### What the task requires
Write out exactly the lines between the line containing "Given: Select the area line chart icon" and the end of the records, counting both ends, and leave out all pictures.

(Records from a data collection)
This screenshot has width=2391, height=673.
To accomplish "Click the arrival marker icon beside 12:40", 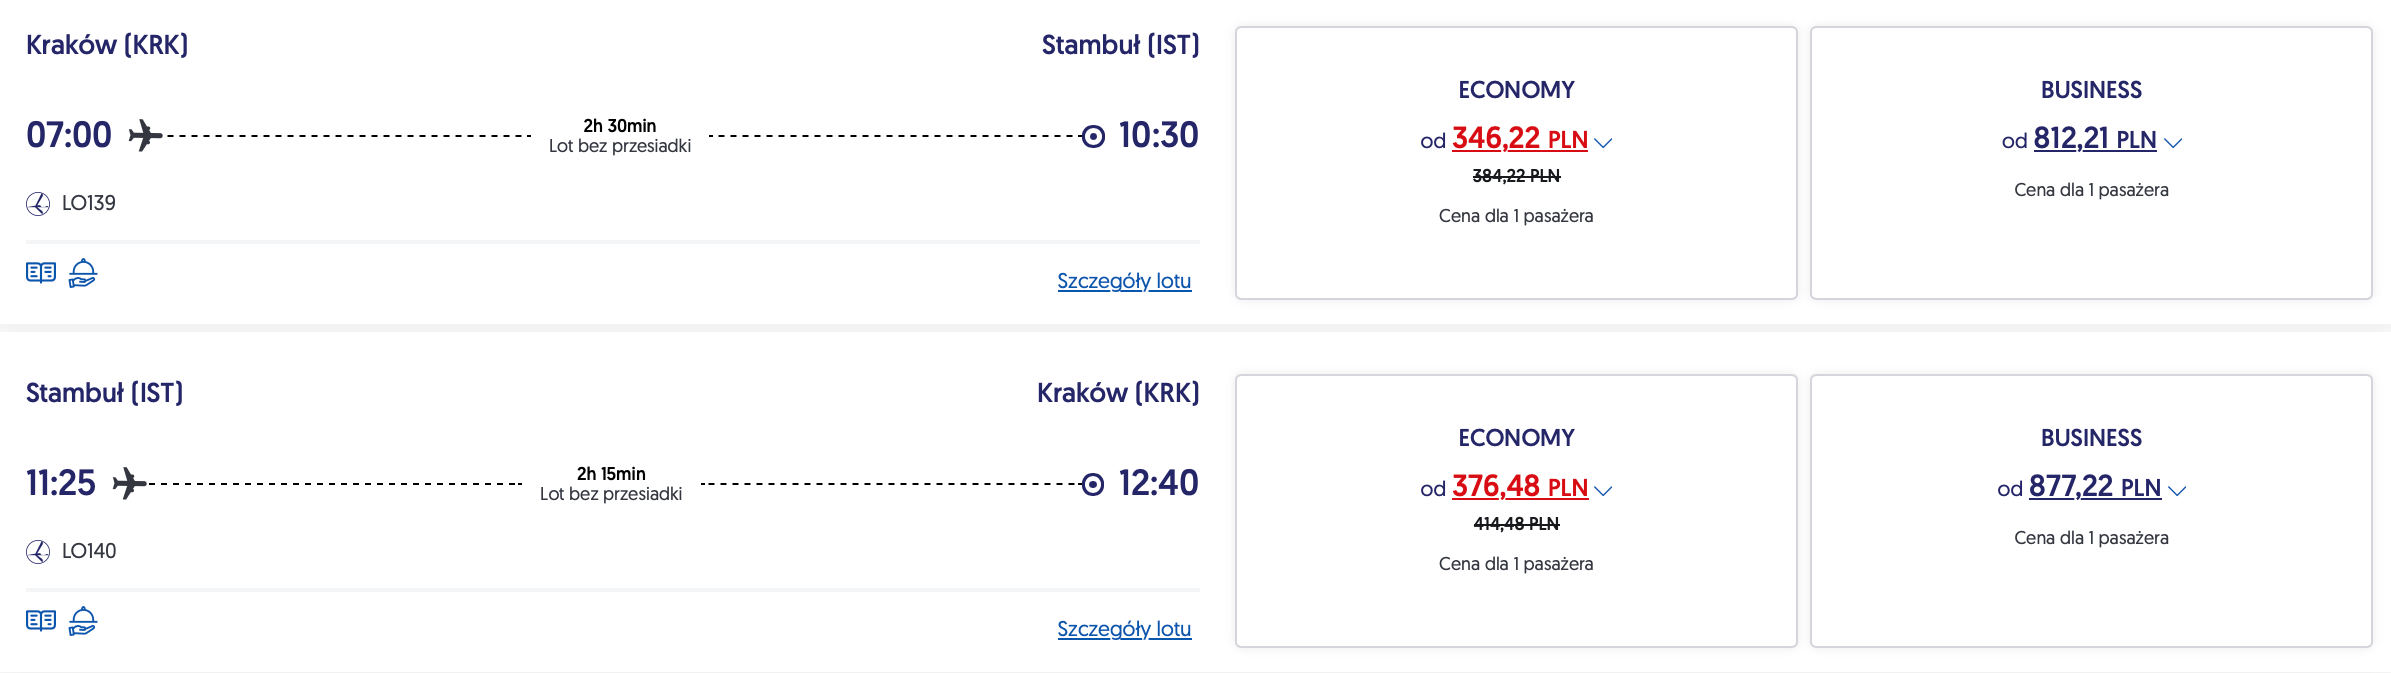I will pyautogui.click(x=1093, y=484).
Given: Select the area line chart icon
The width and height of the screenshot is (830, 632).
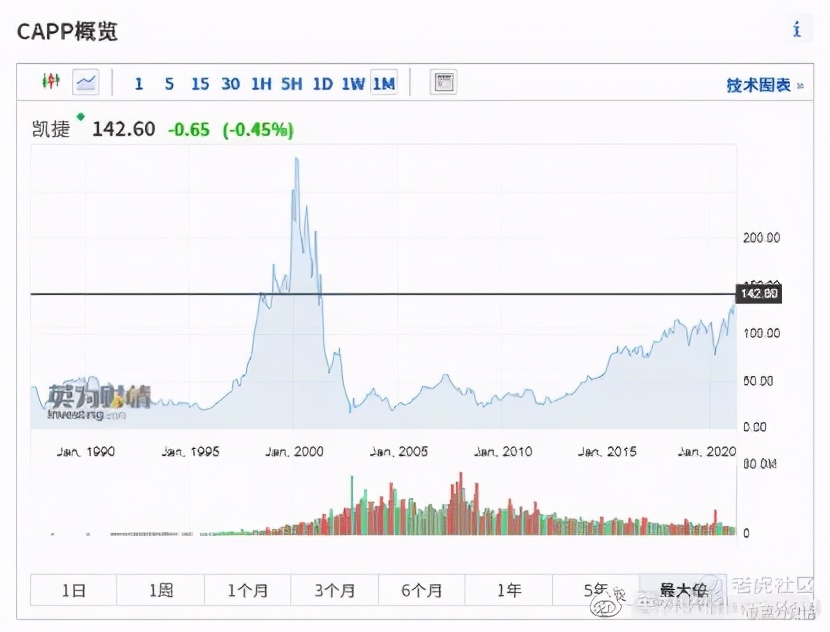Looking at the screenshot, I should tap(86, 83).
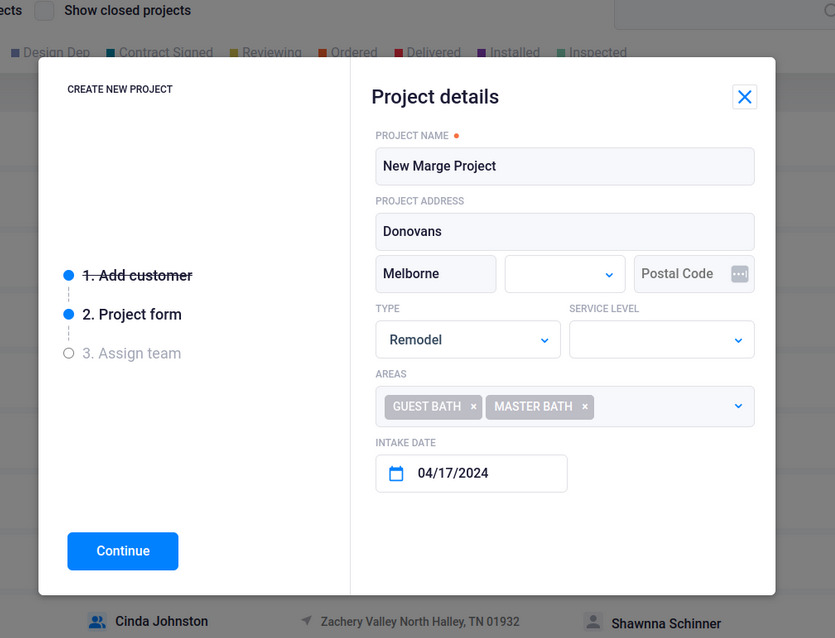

### Answer
Given: Select the area line chart icon
The width and height of the screenshot is (830, 632).
Looking at the screenshot, I should tap(86, 83).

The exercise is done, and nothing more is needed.